第4話 蓮との距離

 昼休み、美咲はオフィスの休憩スペースにいた。


 カップに注いだばかりの紅茶をゆっくりと混ぜながら、ちらりと視線を上げる。


 蓮が、一人でコーヒーを飲んでいる。


 普段、彼は他の同僚と談笑していることが多いのに、今日は珍しく静かだ。


 (今なら、話しかけられるかもしれない……)


 今までなら躊躇していた。でも、未来の自分からの手紙を思い出す。


 「黙って立っているだけでは、あなたの魅力は伝わらない。」


 (よし……!)


 美咲は深呼吸し、思い切って蓮の隣の席に座った。


 「……コーヒー派なんですね。」


 声が少し震えた気がする。


 蓮は驚いたように美咲を見たが、すぐに口元に笑みを浮かべる。


 「うん。コーヒーは苦い方が好きだけど、美咲は紅茶派?」


 「そうですね。コーヒーも飲めるけど、紅茶の香りが落ち着くから。」


 「……なんとなく分かる。」


 蓮はカップを軽く傾けながら、静かに言った。


 その雰囲気に、今まで感じたことのない距離の近さを覚える。




 「蓮さんって、いつも落ち着いてるけど、何か趣味とかあるんですか?」


 自然と出た言葉に、自分で驚いた。今まで、彼に対してこんな風に会話を広げたことなんてなかったのに。


 蓮は少し考えた後、意外な答えを返してきた。


 「実は……旅行が好きなんだ。」


 「えっ?意外です。」


 「よく言われる。でも、知らない場所を歩いて、新しいものを見つけるのが好きなんだ。」


 美咲の胸がとくんと鳴る。


 「私も、旅行好きです。」


 蓮が少し目を丸くした。


 「本当に?」


 「はい。
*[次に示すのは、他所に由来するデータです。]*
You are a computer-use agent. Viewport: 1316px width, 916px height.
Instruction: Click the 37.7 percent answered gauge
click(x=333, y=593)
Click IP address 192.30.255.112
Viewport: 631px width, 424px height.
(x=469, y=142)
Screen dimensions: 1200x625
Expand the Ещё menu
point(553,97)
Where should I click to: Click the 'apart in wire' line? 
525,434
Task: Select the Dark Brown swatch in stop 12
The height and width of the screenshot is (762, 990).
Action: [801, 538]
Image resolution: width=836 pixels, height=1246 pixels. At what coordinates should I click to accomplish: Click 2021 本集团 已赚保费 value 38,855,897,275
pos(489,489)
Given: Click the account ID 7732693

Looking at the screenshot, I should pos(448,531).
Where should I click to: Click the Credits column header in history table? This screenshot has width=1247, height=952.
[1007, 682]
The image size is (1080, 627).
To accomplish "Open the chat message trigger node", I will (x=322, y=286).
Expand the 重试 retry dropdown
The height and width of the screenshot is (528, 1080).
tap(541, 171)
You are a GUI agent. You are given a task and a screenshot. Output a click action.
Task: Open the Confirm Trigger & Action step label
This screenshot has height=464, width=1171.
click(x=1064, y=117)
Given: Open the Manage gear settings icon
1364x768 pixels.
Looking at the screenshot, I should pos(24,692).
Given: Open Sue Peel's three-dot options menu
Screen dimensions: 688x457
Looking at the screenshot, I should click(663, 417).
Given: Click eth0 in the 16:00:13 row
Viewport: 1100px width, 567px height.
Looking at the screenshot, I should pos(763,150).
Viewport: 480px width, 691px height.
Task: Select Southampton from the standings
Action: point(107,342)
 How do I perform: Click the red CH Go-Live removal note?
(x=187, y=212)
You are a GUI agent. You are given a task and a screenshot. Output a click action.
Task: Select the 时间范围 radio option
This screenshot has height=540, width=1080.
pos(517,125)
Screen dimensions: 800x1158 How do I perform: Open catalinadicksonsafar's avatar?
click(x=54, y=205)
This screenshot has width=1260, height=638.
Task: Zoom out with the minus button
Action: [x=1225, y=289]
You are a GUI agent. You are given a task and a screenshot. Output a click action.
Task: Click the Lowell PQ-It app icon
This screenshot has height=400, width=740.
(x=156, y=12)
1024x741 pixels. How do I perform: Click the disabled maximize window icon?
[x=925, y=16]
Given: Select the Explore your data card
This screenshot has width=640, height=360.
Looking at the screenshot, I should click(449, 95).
でも、最近は忙しくてなかなか行けなくて……でも、旅先で新しい発見をするの、すごく楽しいですよね。」


 「分かる。その土地ならではの風景とか、人の雰囲気とか、そういうのを感じるのが好きなんだ。」


 意外な共通点があることが嬉しくて、美咲はつい笑顔になる。


 「もし今、どこか行きたい場所があるとしたら?」


 蓮の問いに、美咲は少し考えて——。


 「……ヨーロッパの街並みを歩いてみたいです。」


 「いいね。俺も、いつかイタリアに行きたいって思ってる。」


 「イタリア?」


 「うん。歴史ある建築とか、美術館巡りをしてみたくて。」


 (蓮さんって、そういうのが好きなんだ……)


 彼の知らなかった一面に触れた気がして、美咲の心が温かくなる。




 それから数日、美咲は以前よりも蓮と話す機会が増えた。


 何気ない会話を交わすたびに、緊張は少しずつほどけていく。


 (こんな風に蓮さんと話せる日がくるなんて、思ってもみなかった……)


 数週間前の自分を思い返す。


 自信がなくて、ただ黙って過ごしていた日々。


 でも、今は——。


 「美咲、お昼行かない?」


 蓮が自然に声をかけてくれるようになった。


 「え?あ……うん!」


 驚きながらも、心の奥がじんわりと温かくなる。


 (変わってる……私、本当に変わってるんだ。)


 鏡を見なくても分かる。


 表情が柔らかくなった。


 言葉を口に出すことが、怖くなくなった。


 未来の自分からの手紙は、確かに彼女を変え始めていた。


 そして、その変化は——きっと、もっと素敵な未来へと続いている。